El malestar de los navegantes

El interés de los gobiernos de regular el derecho de autor en la red ha generado rechazo en países como España. Las protestas no han detenido la aprobación de las leyes.

El malestar que se leía esta semana en foros de internet y redes sociales en contra de la ‘Ley Lleras’, que pretende regular la propiedad intelectual en internet y que incluyó proclamas por una “internet libre”, tiene antecedentes cercanos en otros países. En los últimos años, diversos gobiernos que han buscado legislar y regular el hasta hace poco indomable mundo digital, se han encontrado con la resistencia y malestar de ciudadanos temerosos y ofuscados por lo que, consideran, son duras leyes diseñadas para defender exclusivamente los intereses de las grandes industrias del entretenimiento.


El último capítulo de esta historia ocurrió en España hace poco más de un mes, con la publicación el 5 de marzo de la Ley Sinde, impulsada por el gobierno de José Luis Rodríguez Zapatero y cuyo objeto es declararles la guerra frontal a las descargas ilegales. Como revelaron hace unos meses decenas de cables de Wikileaks publicadas por el diario El País, la historia de la Ley Sinde comenzó en la Embajada de Estados Unidos en 2004. Fue entonces cuando se estableció como prioridad del gobierno norteamericano avanzar en el establecimiento de una Ley Antidescargas para lo cual, en los años sucesivos, se organizaron diversas estrategias de contacto con funcionarios de alto nivel en Madrid con el único fin de que España —un país reconocido por su alto consumo digital ilegal— se comprometiera con la promulgación de la ley.


La estrategia rindió frutos el 27 de noviembre de 2010, un año después de que el gobierno francés aprobara la emblemática “Ley de los tres avisos” —o Ley Hadopi—, que ordenaba el corte del suministro de internet sin orden judicial a los ciudadanos que bajaran productos piratas después de tres advertencias. Sin embargo el proyecto español, cocinado en el Consejo de Ministros ese 27 de noviembre y liderado por la ministra de Cultura Ángeles González-Sinde, era distinto: no buscaba perseguir a los ciudadanos, sino a las páginas que publicaran o a quienes manufacturaran los contenidos ilegales.

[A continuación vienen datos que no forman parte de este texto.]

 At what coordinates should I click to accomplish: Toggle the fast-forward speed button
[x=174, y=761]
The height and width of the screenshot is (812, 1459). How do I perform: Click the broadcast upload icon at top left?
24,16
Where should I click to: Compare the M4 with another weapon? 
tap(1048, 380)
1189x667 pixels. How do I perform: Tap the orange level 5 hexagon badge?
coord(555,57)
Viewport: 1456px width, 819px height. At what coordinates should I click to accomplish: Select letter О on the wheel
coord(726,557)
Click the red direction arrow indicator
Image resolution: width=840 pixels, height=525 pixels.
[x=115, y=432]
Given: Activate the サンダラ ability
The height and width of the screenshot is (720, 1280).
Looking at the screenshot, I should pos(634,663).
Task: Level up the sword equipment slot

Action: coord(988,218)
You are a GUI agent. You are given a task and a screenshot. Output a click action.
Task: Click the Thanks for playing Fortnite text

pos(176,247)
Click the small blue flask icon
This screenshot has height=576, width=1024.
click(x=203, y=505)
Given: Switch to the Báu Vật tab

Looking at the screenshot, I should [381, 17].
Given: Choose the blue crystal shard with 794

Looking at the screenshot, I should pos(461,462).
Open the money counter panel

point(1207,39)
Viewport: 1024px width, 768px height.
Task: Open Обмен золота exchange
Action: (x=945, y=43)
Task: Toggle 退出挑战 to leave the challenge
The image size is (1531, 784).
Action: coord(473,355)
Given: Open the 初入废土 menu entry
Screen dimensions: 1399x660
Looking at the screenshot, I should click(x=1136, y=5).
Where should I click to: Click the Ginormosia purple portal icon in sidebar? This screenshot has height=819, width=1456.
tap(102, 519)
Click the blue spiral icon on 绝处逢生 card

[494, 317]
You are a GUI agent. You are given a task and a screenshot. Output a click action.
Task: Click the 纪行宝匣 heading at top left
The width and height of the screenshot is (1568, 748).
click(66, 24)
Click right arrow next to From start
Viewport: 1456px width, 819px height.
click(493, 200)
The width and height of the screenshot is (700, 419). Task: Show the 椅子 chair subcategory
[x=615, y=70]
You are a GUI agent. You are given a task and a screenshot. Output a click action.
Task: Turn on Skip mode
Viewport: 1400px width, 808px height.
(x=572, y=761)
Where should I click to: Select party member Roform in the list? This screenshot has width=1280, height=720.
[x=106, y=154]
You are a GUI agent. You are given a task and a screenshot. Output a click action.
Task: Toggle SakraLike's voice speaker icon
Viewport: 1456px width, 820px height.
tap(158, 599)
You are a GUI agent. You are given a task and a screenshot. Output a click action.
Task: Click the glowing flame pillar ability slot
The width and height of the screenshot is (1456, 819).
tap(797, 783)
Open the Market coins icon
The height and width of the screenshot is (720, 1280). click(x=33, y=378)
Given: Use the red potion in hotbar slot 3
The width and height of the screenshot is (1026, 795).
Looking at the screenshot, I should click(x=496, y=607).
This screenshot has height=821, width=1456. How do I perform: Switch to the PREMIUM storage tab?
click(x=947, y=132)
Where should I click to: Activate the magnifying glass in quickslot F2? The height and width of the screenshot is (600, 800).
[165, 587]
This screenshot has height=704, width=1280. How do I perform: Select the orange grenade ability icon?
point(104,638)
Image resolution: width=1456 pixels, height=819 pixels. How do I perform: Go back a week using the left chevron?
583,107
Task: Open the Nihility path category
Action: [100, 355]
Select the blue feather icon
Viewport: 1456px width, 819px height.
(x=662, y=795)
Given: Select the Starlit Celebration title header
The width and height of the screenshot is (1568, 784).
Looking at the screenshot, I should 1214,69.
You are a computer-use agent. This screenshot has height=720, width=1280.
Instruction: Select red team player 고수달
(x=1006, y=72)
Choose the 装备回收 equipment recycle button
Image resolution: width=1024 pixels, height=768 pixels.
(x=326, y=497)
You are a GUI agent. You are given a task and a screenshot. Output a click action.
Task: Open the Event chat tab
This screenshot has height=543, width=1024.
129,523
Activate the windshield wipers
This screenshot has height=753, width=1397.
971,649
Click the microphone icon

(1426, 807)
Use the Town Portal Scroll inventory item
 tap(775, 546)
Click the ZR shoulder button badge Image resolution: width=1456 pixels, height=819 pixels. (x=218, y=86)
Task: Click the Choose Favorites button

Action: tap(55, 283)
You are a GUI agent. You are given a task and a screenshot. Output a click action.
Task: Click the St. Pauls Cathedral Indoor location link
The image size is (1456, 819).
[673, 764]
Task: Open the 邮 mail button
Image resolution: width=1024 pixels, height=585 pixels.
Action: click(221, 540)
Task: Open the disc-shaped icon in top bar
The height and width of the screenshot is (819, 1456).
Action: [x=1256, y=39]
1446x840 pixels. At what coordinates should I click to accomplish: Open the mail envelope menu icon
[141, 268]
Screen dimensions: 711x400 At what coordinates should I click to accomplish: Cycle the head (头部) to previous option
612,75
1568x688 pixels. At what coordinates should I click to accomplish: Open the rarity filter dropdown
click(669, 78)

Pese a las diferencia con el proyecto francés, ambas estrategias tenían algo en común: buscaban alejar al juez del proceso y establecer, en cambio, mecanismos administrativos que determinaran por sí solos si un producto creativo contravenía o no derechos de propiedad intelectual.


La protesta fue inmediata: “la ley generó muchísima inseguridad. Quitó a los jueces del medio y puso a un ente administrativo en un proceso que antes estaba en manos del poder judicial, que estaba fallando en contra de los intereses de la industria”, explica el madrileño David Maeztu, experto en derecho digital y quien redactó un proyecto alternativo a la Ley. En él, Maeztu propuso que la comisión del gobierno fuera un ente consultivo y no tuviera la capacidad de cerrar páginas de internet sin un debido proceso judicial.


La iniciativa de Maeztu formaba parte de una serie de jugadas de los internautas españoles para influir en el proyecto del gobierno. En diciembre, los ciudadanos se reunieron con el director de cine Álex de la Iglesia, entonces director de la Academia de las Artes y las Ciencias Cinematográficas de España, quien no sólo les prestó atención, sino que terminó apoyando y proponiéndole al gobierno de Zapatero la propuesta de Maeztu.


En Madrid, entre tanto, la ley se cocinaba a puerta cerrada. El opositor Partido Popular, que en un inicio se opuso a la ley por falta de garantías judiciales, terminó apoyándola en segunda instancia al lograr que se añadieran algunas discretas reformas. No obstante, el núcleo de la polémica quedó intacto: una comisión gubernamental, adscrita al Ministerio de Cultura, decidiría autónomamente qué es pirata y qué no.


Frente al desaire del gobierno y la crítica de la industria, en un espectacular e histórico discurso en la gala de los Premios Goya, Álex de la Iglesia reivindicó las propuestas de los ciudadanos y renunció a su cargo. “Las reglas del juego han cambiado —dijo en la ceremonia—. Internet es la salvación de nuestro cine”. Entre tanto, en la calle miles de españoles con máscaras protestaban en contra de la ley. Se decían miembros del movimiento virtual Anonymous.


El Congreso español, finalmente, aprobó la Ley Sinde el 15 de febrero incluyendo tan solo las modificaciones del Partido Popular. Aunque existen muchas diferencias, la Ley Lleras ha sido equiparada en Colombia con la Ley Sinde y la Ley Hadopi. En los mismos foros Anonymous se organizan ahora los colombianos.